How to Remove Xor DDos Trojan from Linux

How to Remove Xor DDos Trojan from Linux, Xor DDoS is a trojan-style malware that affects many Linux systems. In this article we will provide you with a step-by-step tutorial on how to remove this malware.

Updated: 05 Mar, 23 by Elizabet J 3 Min

Trojan Identification

Before doing anything, you need to make sure that the Trojan exists on your system.

To do this, first see the CPU status and processes through the TOP tool. If there is a process with a strange name, such as hgmijazsert, running on your server with root access, there is a high chance that this is malware infecting your server and using resources. (Note down all the information of this Trojan, including the PID, name, etc., as you will need it later). Generally, when a Linux server is infected with malware, CPU load will be high and its resources will always be almost completely used up. Once you have made sure that the Trojan is on your server, you have to follow the steps below to delete it.

Remove Trojan XORDDoS

1. The first step is to STOP this process, which is done by using the PID observed in TOP.

kill -STOP [pid-number]

Instead of the pid-number clause, enter the pid number of the process, as in the following command

kill -STOP 22598

Note: Do not kill this process completely, as it will start with another name.

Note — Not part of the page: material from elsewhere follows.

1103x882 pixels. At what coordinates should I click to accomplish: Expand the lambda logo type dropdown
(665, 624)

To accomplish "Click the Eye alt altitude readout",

2. The next step is to go to the path of this Trojan, which is commonly found in usr / lib / and find it.

cd / usr / lib

3. After visiting this address, enter the name of the file you see in the "nano" command to see its contents.

nano file-name

Here, you should pay attention to the type of code and its method of writing (there is no need to analyze or learn it, just remember the way its written and the type of commands). Now, check all the files in this section and each one which has similar style of code as the trojan should be deleted with the following command.

rm-f 'file-name'

Please Note: Instead of file-name, enter the name of the files you find and be careful not to delete other files accidentally.

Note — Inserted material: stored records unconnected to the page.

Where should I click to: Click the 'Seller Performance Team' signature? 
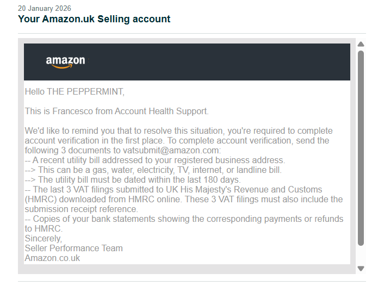click(x=73, y=248)
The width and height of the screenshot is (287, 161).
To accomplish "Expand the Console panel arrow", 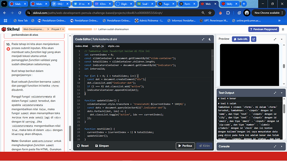I will (282, 146).
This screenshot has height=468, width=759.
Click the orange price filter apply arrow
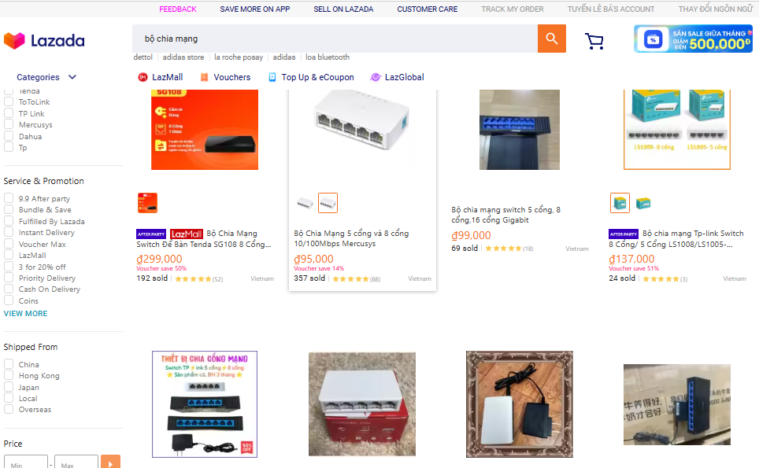[111, 462]
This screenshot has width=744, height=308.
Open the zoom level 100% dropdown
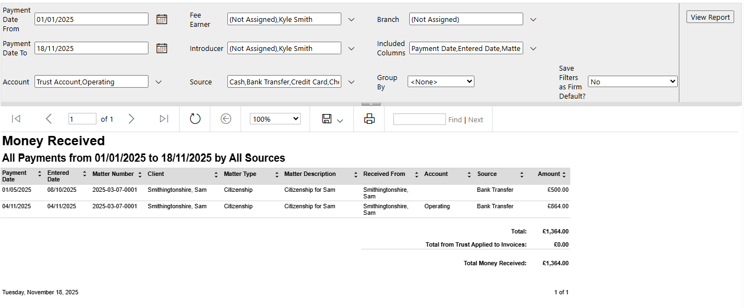pos(275,119)
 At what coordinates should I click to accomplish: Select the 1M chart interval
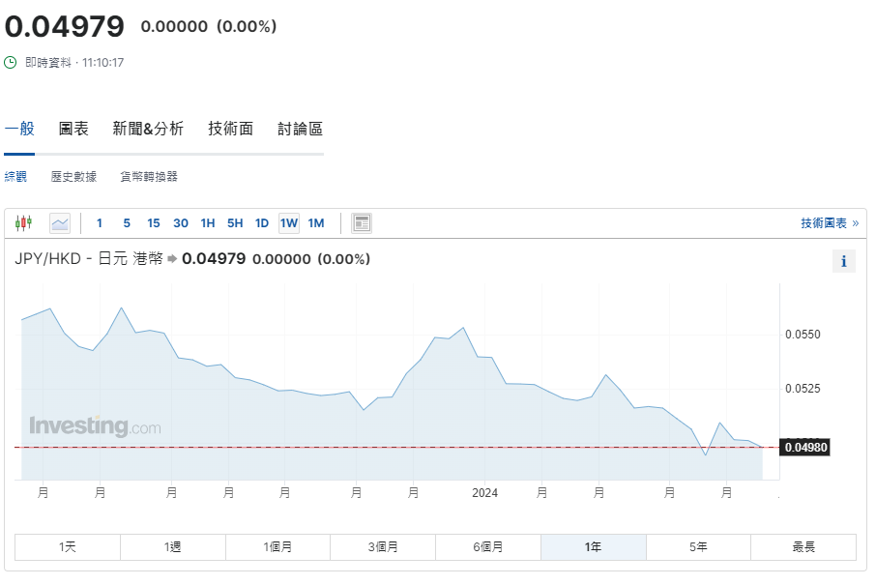(316, 223)
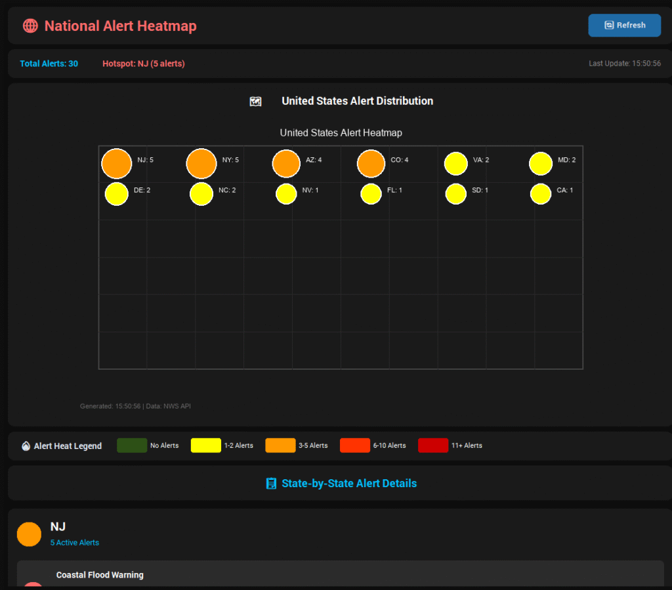The width and height of the screenshot is (672, 590).
Task: Click the flame icon in Alert Heat Legend
Action: [x=26, y=446]
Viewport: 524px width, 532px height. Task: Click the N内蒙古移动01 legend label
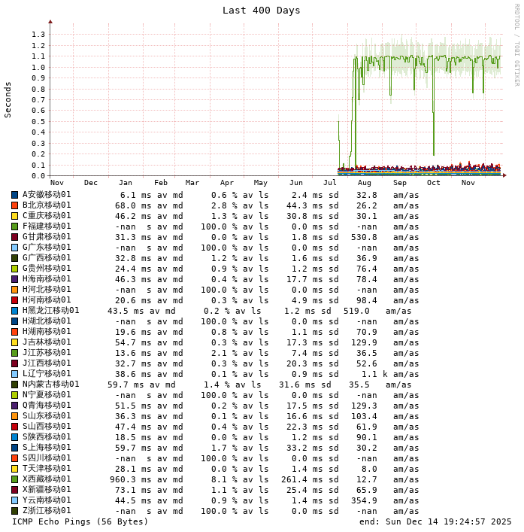tap(50, 385)
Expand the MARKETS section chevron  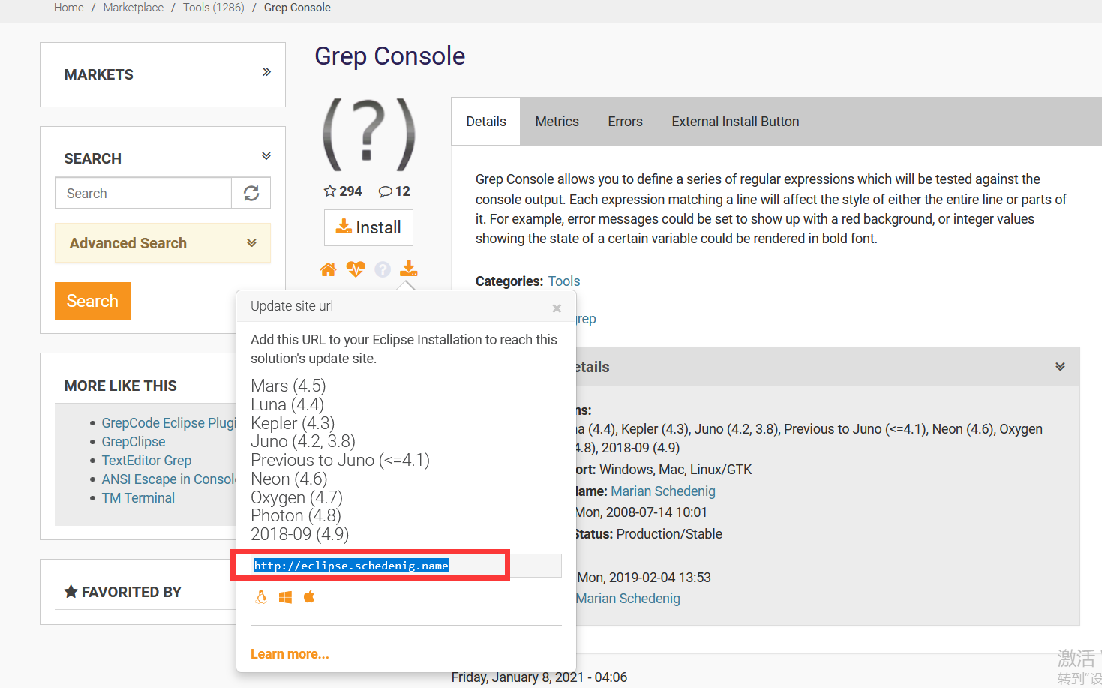[266, 71]
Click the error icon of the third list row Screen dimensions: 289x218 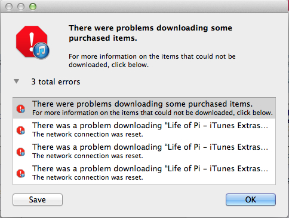(x=21, y=152)
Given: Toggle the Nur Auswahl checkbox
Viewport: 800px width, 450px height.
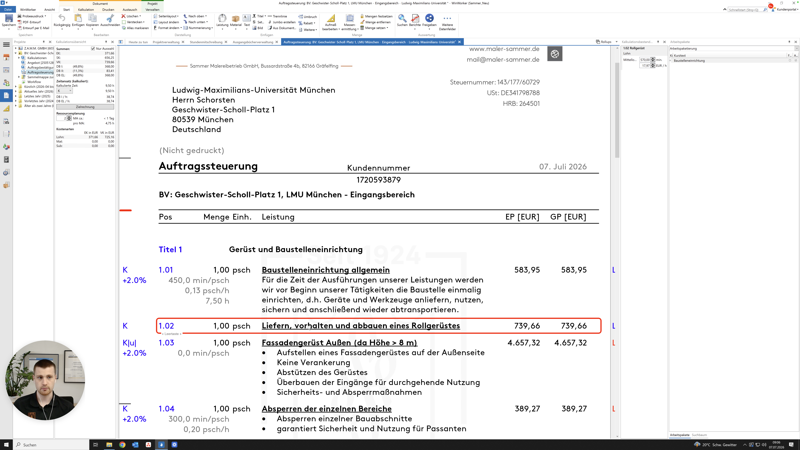Looking at the screenshot, I should click(93, 49).
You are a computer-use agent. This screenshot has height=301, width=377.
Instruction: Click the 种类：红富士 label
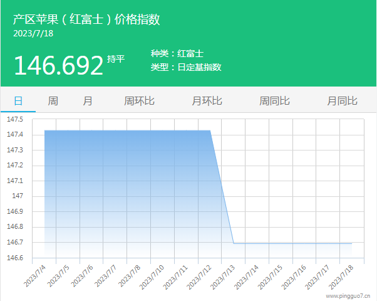tap(177, 54)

4. After removing all the files from this directory, you must now find and remove the original Trojan file, commonly called (this is not always the case). This file is generally located in the lib / directory, however if it is nor, enter the following command to find it.

Find / -type f -name

5. After finding this file, remove it with the rm-f command that was mentioned in the previous steps. Then, because this file is located in the system's Cron, you must change its full access using the following the command:

/ chmod 0000 /lib/ rm -rf /lib/ && chattr + i / lib

6. Now go to etc / directory and check each directory (rc0.d, rc1.d, etc.) and check all the newly created Crons.

Tip: Use the ls-lrt command to find the latest files created and display their creation date.

Now you should examine and delete any file with strange names that were created recently.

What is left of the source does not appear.